ABC News / Good Morning America recently featured a 72 year-old Centeno-Schultz Clinic patient that underwent two Regenexx-AD and Regenexx-SD treatments. “It’s revolutionary in my mind that my knee corrected after only two treatments. I’m so impressed that you could place my own stem cells in precisely the right place using ultra sound, and that you did it all with only minimal pain to me.” While Regenexx-AD and Regenexx-SD knee procedures in this case eliminated the need for a knee replacement, this is Pat’s personal story, and not everyone can expect this same result:
ABC News Regenexx Knee Stem Cell success story highlighted a Regenexx Patient and the Centeno-Schultz Clinic in a recent news article about Stem Cell treatments. Click here to read the ABC News story.
Prior to ABC’s story, we blogged about Pat’s experience vs. that of her friend, who chose to undergo surgery. Read on…
Recently we saw Pat (she has given us permission to use her name) for moderate knee osteoarthritis. The story of Pat and her friend is very interesting, so she recently wrote us a letter and I wanted to highlight it here. She met with her friend Jo last July for lunch.
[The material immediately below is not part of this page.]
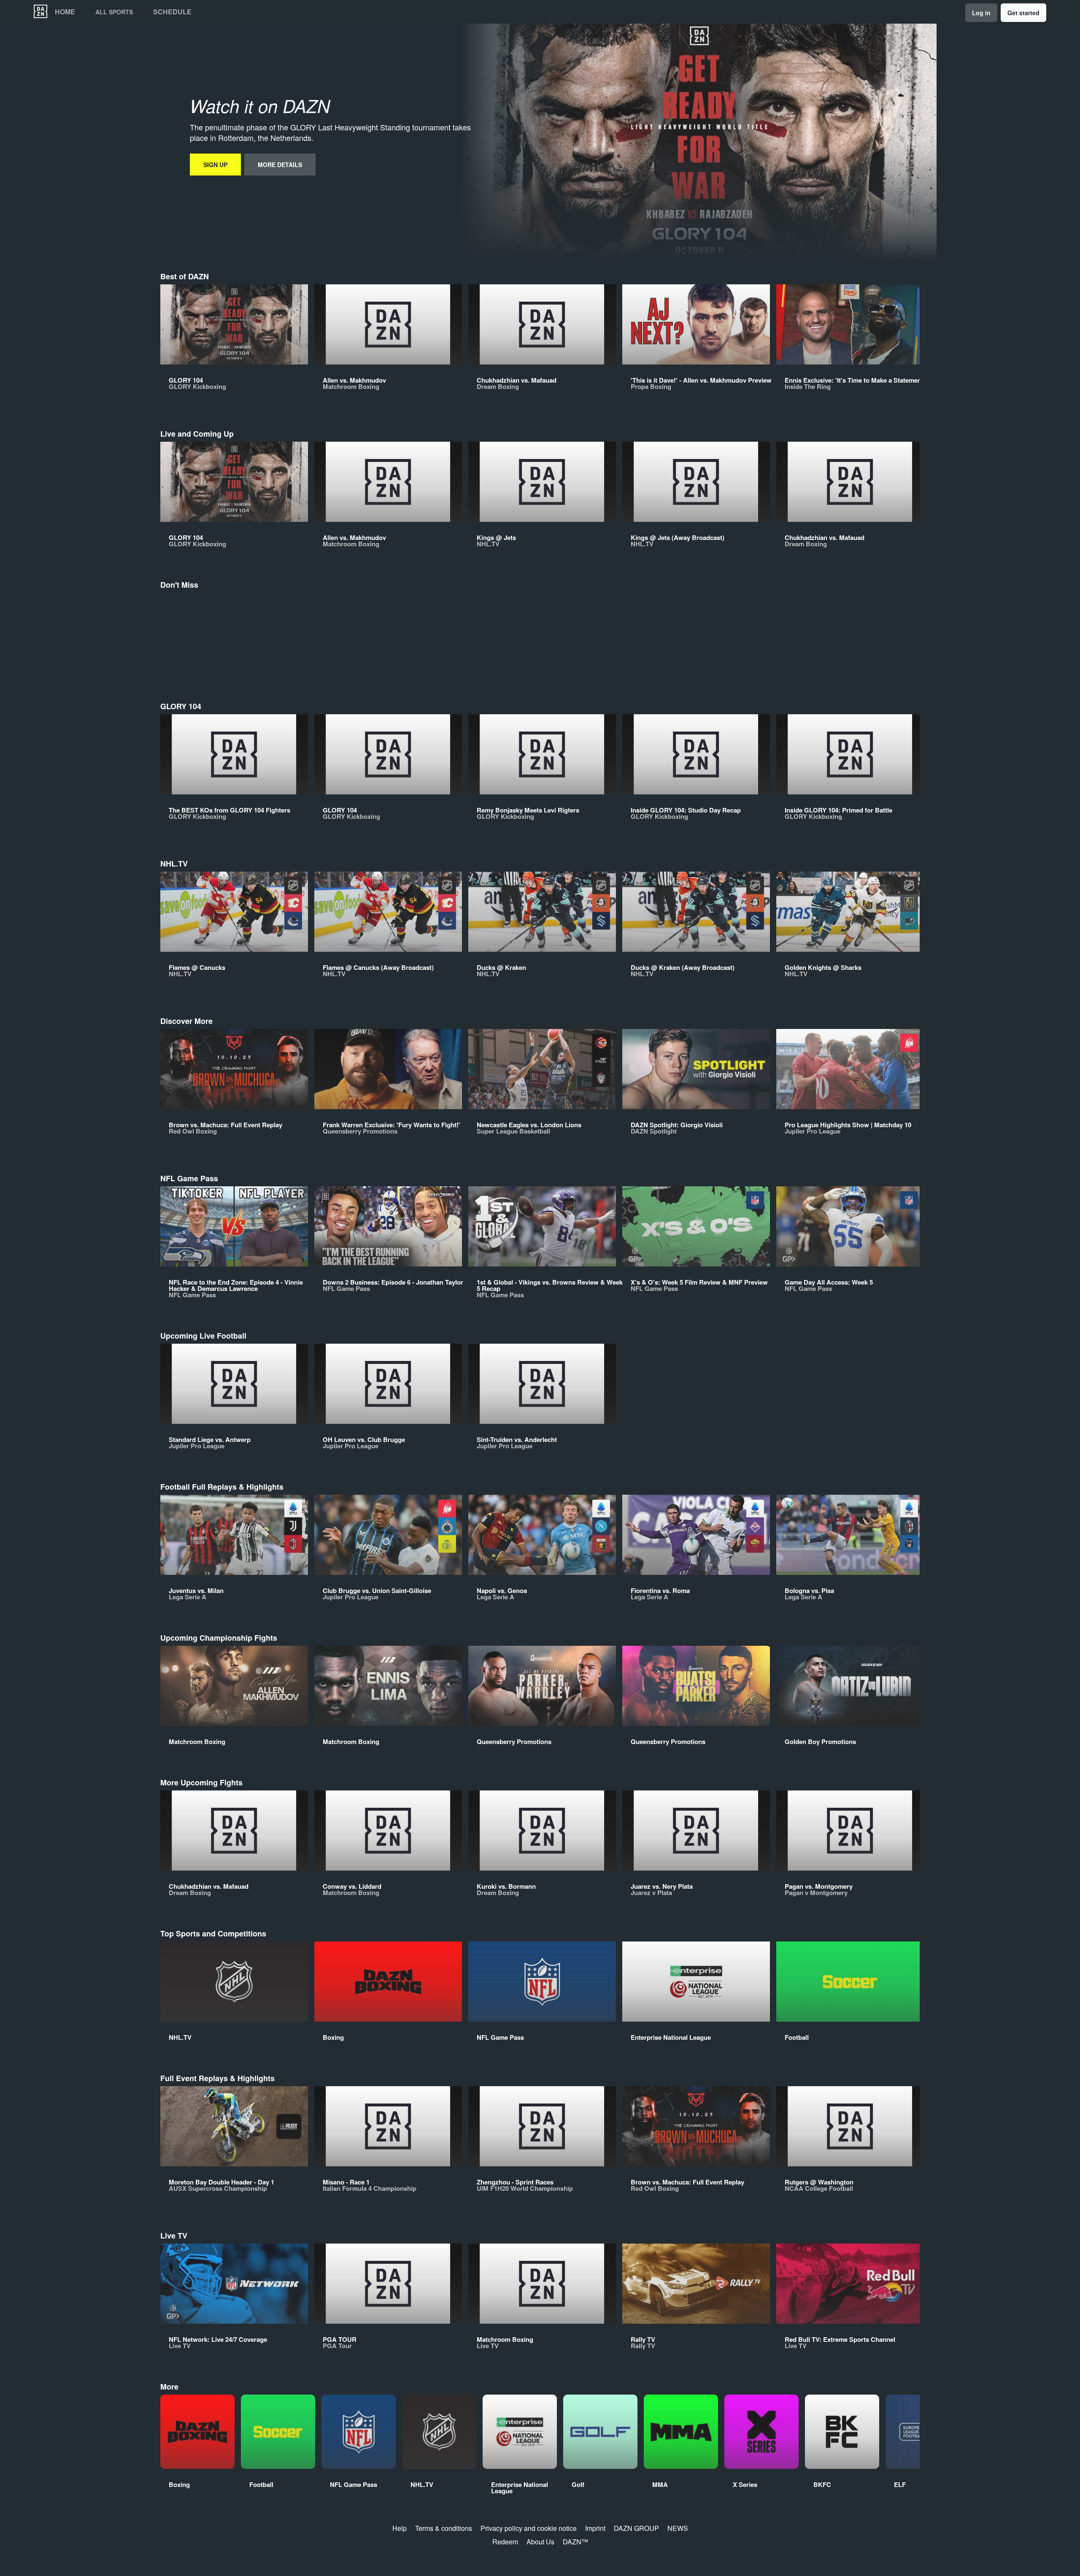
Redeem (505, 2541)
During that meeting, she learned that both of them had been told they needed a knee replacement. While Pat had done research on the internet and looked for alternatives to knee surgery, Jo stated that after discussing the pros and cons of both, she would stick with what she called the “old tried and true method of surgery”. So Jo went off to get a knee replacement and Pat decided to have us inject her own stem cells into the knee. Pat’s friend hasn’t had a good time of it (letter from Pat about knee replacement surgery vs stem cell injections linked here). First, during the knee replacement surgery her nerve was tragically severed. Because of the extended immobilization in the hospital bed (she couldn’t walk because her toes no longer worked), Jo then developed blood clots in her legs which traveled to her lungs (called pulmonary embolism, a common complication of knee replacement and hip replacement surgeries). One month after the knee replacement surgery, they were still trying to get the medication dosing right to dissolve Jo’s blood clots. As I’ve blogged before, in the Medicare population alone in the year 2008, 27,500 people had serious complications from knee replacement (which includes 5,000 deaths). How did Pat do with her much less invasive stem cell injection procedure? Pat walked into the clinic and was examined. Based on her MRI images, a musculoskeletal ultrasound examination, and physical exam, we planned what type of stem cells to use and where exactly they would go. The patient had a Regenexx-AD and Regenexx-SD procedure (both injections). She walked out of the clinic both times, with a brace on her leg and she was never bed ridden. Let me use her own words:
“My experience with the Centeno-Schultz Clinic has been so positive I almost feel guilty when I visit Jo. It’s embarrassing that I’m walking around her, free of pain, on a knee that’s already fixed, while she’s in a world of trouble. It’s revolutionary in my mind that my knee corrected after only two treatments. I’m so impressed that you could place my own stem cells in precisely the right place using ultra sound, and that you did it all with only minimal pain to me.”
While these two patients aren’t a representative scientific sample, we have published and continue to publish our complication rates, which are dramatically less than knee replacement surgery. What this tale of two friends does illustrate, is what we believe is a better way to approach some patients who have been told they need knee replacement surgery.
NOTE: Any case reports or patient results presented on this web-site are not indicative of all patient results. Like any medical procedure, Regenexx SD and Regenexx AD knee procedures have a success and failure rate.